6. The residual question is whether the witnesses in addition to deponents of affidavits can be examined to further the case of the parties and whether the expression 'or otherwise' encovers it. As indicated above, the order of temporary injunction can be passed on the Court's satisfaction about the existence of circumstances indicated in the rule. As a general rule, injunction is to be granted only when damage cannot be compensated sufficiently. (See Halsbury's Modern Equity, page 560). For that purpose circumstances necessitating grant of temporary injunction have to be proved by affidavit or otherwise. The Court has to be satisfied about their existence. The grant of temporary injunction is in exercise of a discretionary jurisdiction. Its primary concern is preservation of property in dispute till legal rights are ascertained. When an interim injunction is sought, the Court may have to examine whether the party seeking the assistance of the Court was at any time in lawful possession of the property and if it is so established, one would prima facie ask the other side contesting the suit to show how the plaintiffs were dispossessed? For resolution of this dispute, it would not be certainly impermissible for the Court to consider evidence of the witnesses in addition to or in exclusion of affidavits and examination of the deponents thereof.
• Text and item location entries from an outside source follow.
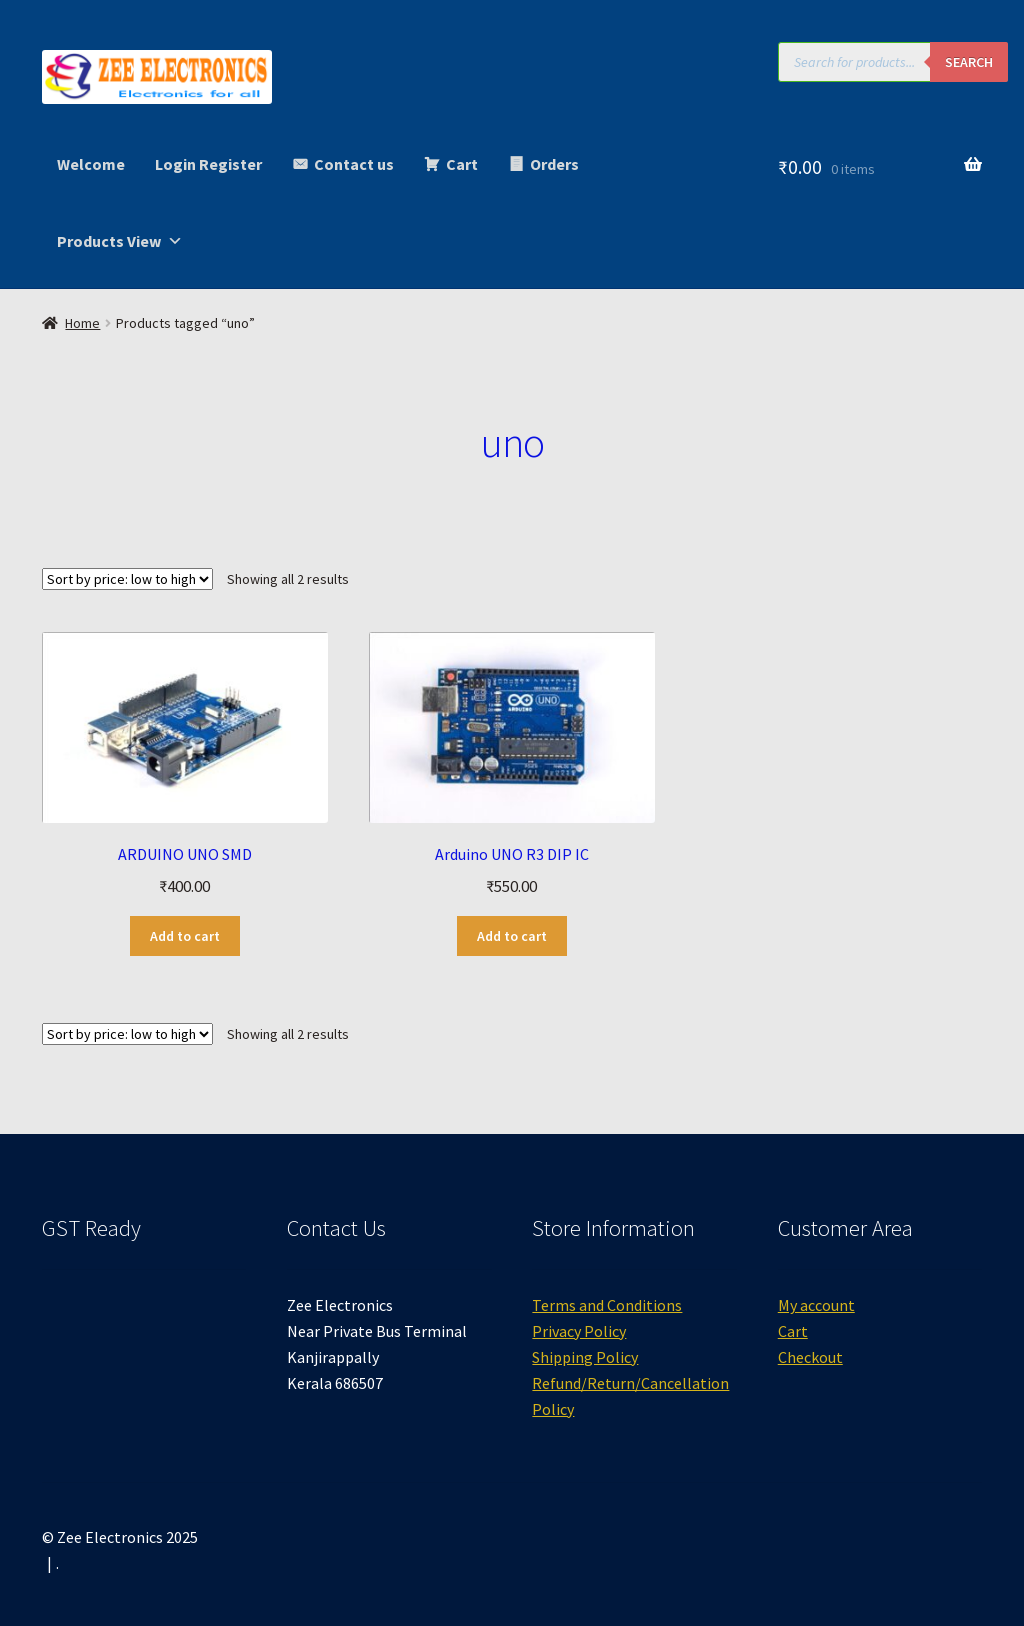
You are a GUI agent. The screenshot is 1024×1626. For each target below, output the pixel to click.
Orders (554, 164)
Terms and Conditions (607, 1305)
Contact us (354, 164)
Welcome (91, 164)
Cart (462, 164)
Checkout (810, 1357)
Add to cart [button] (185, 936)
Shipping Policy (585, 1357)
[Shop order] (127, 579)
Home (82, 323)
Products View (120, 241)
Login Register (208, 164)
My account (816, 1305)
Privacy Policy (579, 1331)
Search (969, 62)
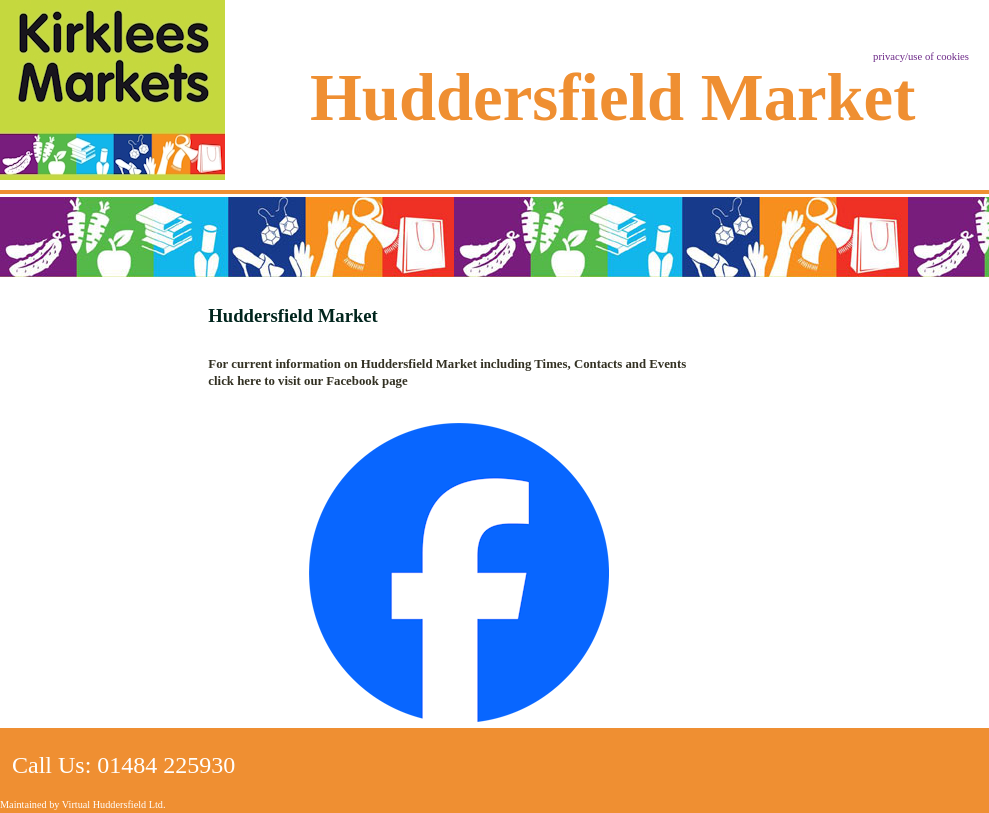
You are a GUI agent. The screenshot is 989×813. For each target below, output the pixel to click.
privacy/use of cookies (921, 56)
It would depend on the nature of the dispute. There cannot be no hard and fast rule. The Court dealing with such an application has to decide the course to be adopted by it, keeping in mind the fact that the disposal of the application has to be in a summary manner.
The learned Subordinate Judge does not appear to have considered the application in the aforesaid background. His order is, therefore, set aside and the matter is remitted back to him to consider the desirability of examination of defendant No. 5, if it is in the interest of all concerned and for furtherance of the course of justice.
The Civil Revision is accordingly disposed of. No costs.